● **About this task**:
Look below for the lines from the one with "Task: Expand the" to the one with "Viewport: 906px width, 515px height.", and copy exactly those lines, both ends included.

[Items from a data source]
++++++

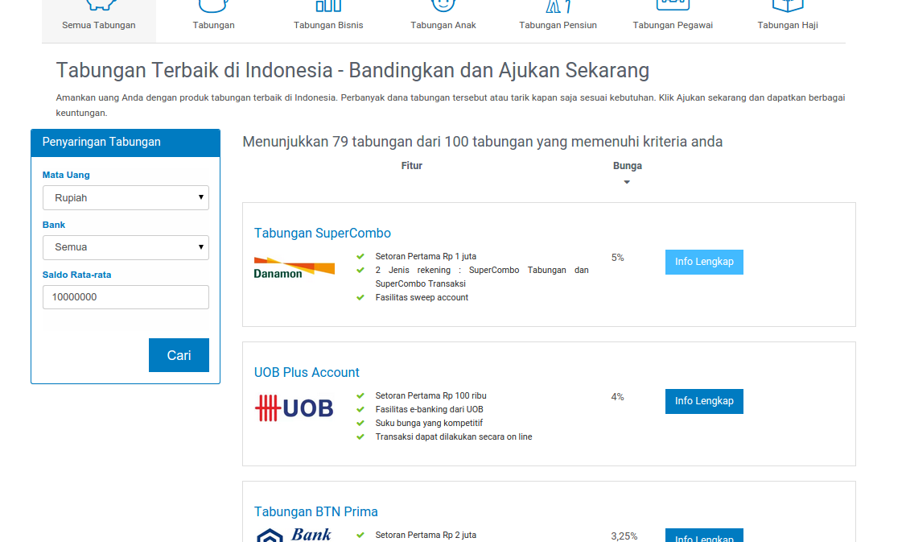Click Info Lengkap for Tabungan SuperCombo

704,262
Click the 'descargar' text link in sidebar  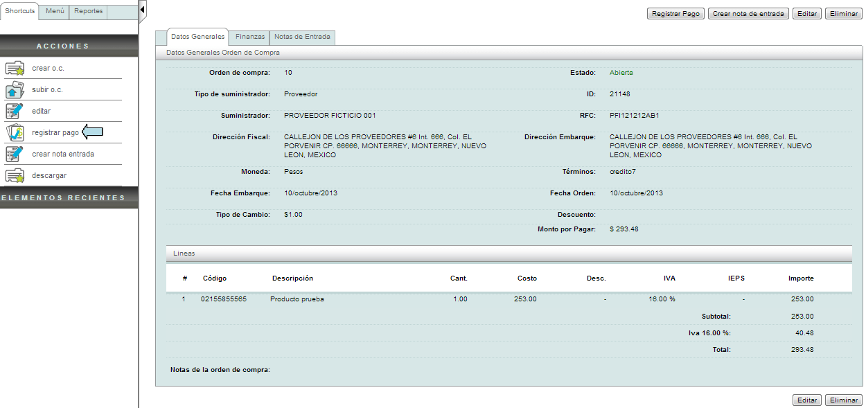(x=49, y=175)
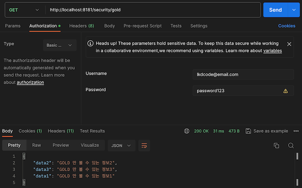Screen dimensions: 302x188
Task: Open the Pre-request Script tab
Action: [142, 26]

++++++

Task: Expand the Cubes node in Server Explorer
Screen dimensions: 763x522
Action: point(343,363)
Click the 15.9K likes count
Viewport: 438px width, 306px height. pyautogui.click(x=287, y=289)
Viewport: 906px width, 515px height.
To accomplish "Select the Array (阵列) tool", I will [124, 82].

++++++

● **Answer section**:
Task: Expand the Cubes node in Server Explorer
Screen dimensions: 763x522
Action: point(343,363)
Click the 15.9K likes count
Viewport: 438px width, 306px height. pyautogui.click(x=287, y=289)
Viewport: 906px width, 515px height.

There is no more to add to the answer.